R - Mark Malloch Brown - C'est un argument puissant : si les pays riches veulent assurer leur sécurité, ils doivent payer de leur poche pour éradiquer la pauvreté. La crédibilité des institutions internationales en matière de lutte contre le terrorisme n'est tenable que si, en même temps, elles s'engagent durablement en faveur de la lutte contre la pauvreté.
Q - La volonté politique est une chose. Reste la question du financement. Le rapport de Jeffrey Sachs salue l'initiative britannique de lever des fonds sur les marchés pour financer le développement, mais omet de citer la proposition française de taxation internationale...
R - Mark Malloch Brown - Taxation, IFF... A dire vrai, cela nous est égal aux Nations unies de savoir quelle option les gouvernements choisiront. Ils doivent s'entendre entre eux. Le plus important est de trouver une solution cette année.
R - Xavier Darcos - Le rapport Sachs confirme qu'il faut que nous augmentions notre aide à hauteur de 60 milliards de dollars l'année prochaine, soit un doublement. Il souligne également, et c'est le point de vue de la France, que les pays pauvres doivent faire un effort eux-mêmes. Mais évidemment, il faut que les aides accordées soient prévisibles et pérennes. C'est un point essentiel.
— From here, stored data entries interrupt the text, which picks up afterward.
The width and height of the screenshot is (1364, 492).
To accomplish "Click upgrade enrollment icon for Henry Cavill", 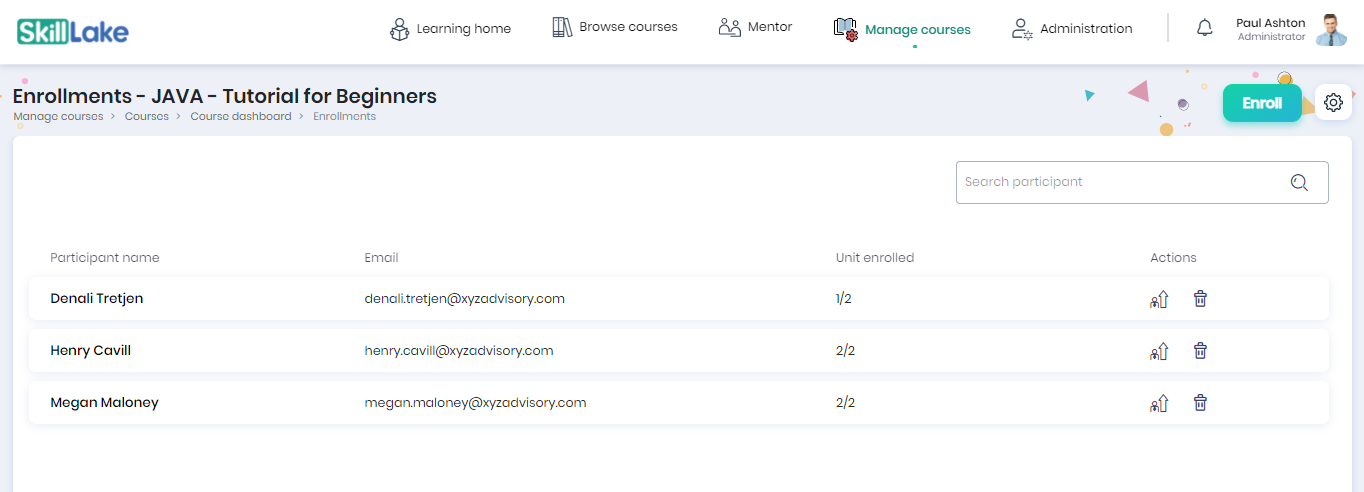I will coord(1159,351).
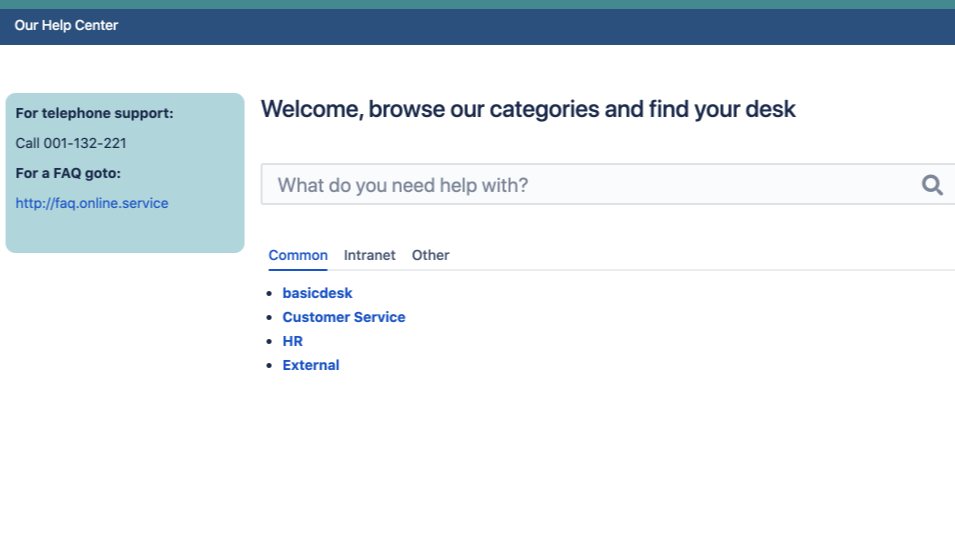955x544 pixels.
Task: Click the bullet beside Customer Service
Action: tap(270, 318)

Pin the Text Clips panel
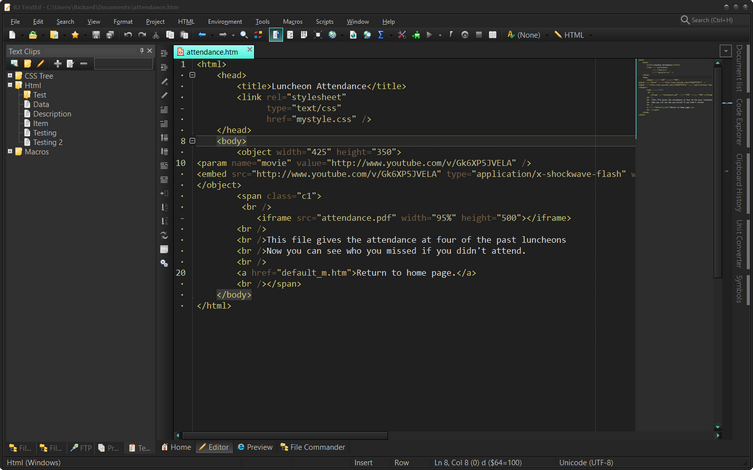[x=141, y=51]
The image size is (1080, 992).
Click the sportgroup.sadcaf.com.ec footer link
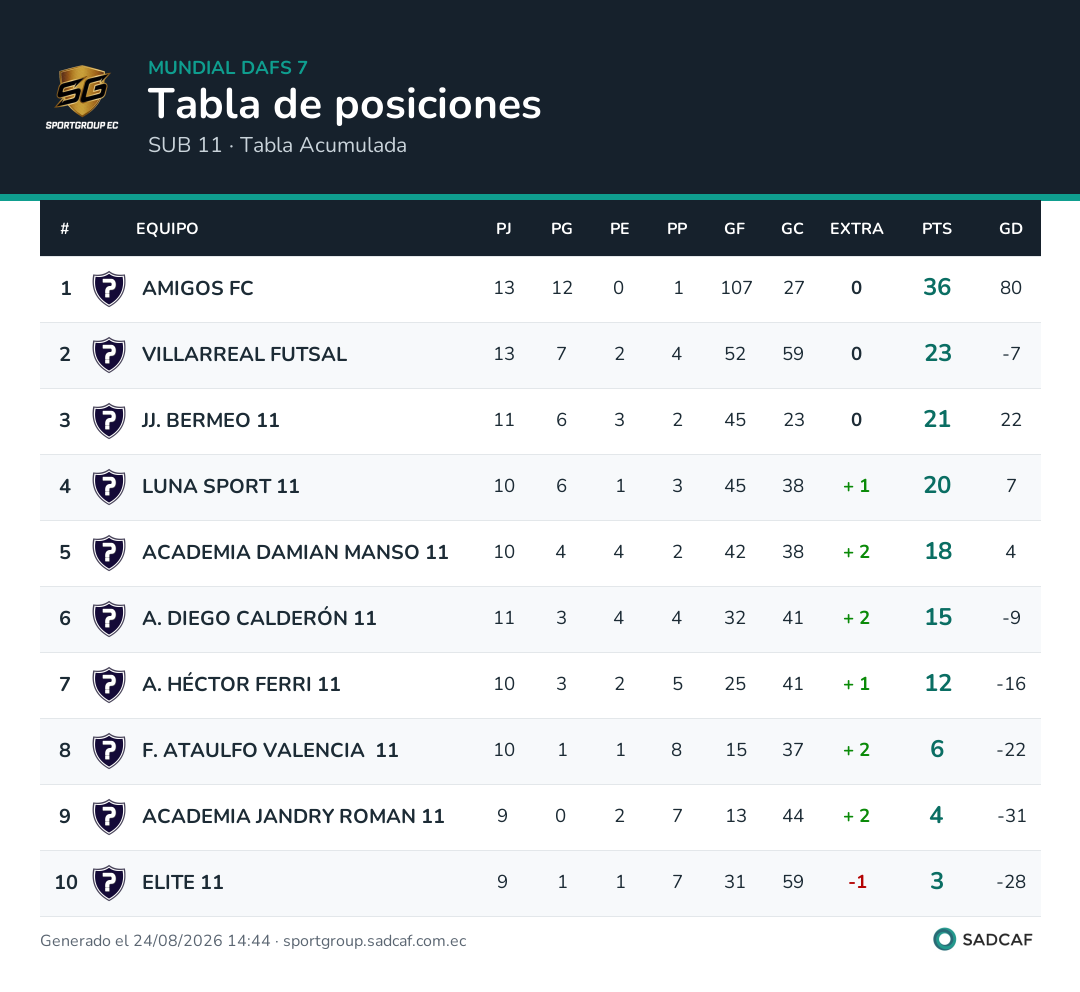375,941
R - Mark Malloch Brown - Je suis fondamentalement d'accord avec cette idée d'une aide stable et pragmatique. Il est inenvisageable pour les pays du Sud d'espérer lutter efficacement contre la pauvreté, en matière d'éducation, par exemple, s'ils ne savent pas à l'avance s'ils auront les budgets idoines pour payer leurs professeurs l'année suivante...
Q - Il n'y a toujours pas de consensus international autour du mode de financement du développement, notamment en raison de la réticence des Etats-Unis. Cela constitue-t-il une menace pour le développement ?
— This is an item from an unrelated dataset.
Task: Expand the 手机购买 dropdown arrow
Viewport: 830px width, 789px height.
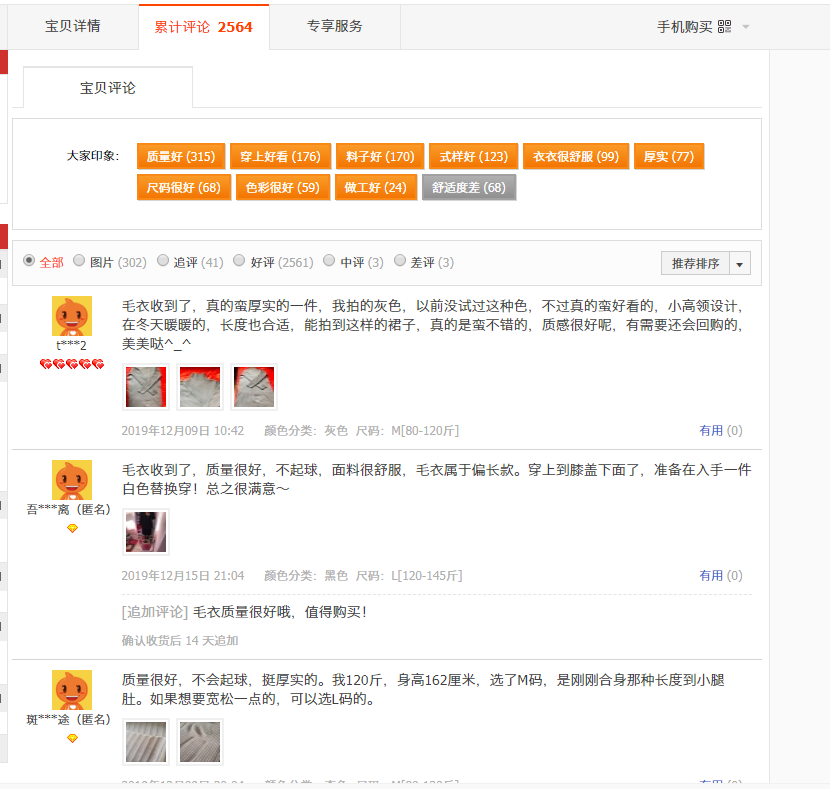Action: point(746,27)
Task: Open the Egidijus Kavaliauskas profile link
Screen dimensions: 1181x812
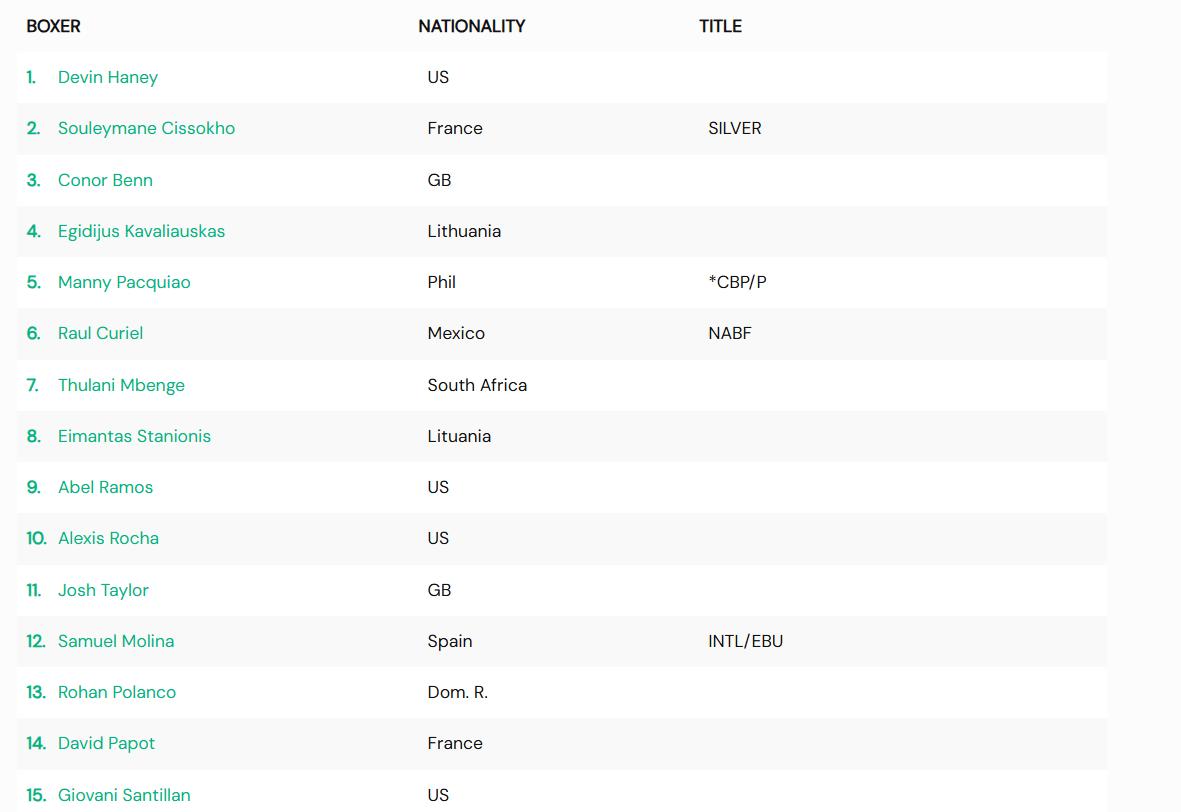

R - Xavier Darcos - Nous avons des difficultés à les convaincre, d'autant qu'ils ont une approche bilatérale de la question. Nous comptons beaucoup sur le G 8 et la présidence britannique pour qu'une position commune soit enfin adoptée sur le financement du développement. Je suis sûr que si l'on demande aux Américains de payer 1 dollar de plus pour leurs billets d'avion, comme le préconise le rapport Landau, ils le feront.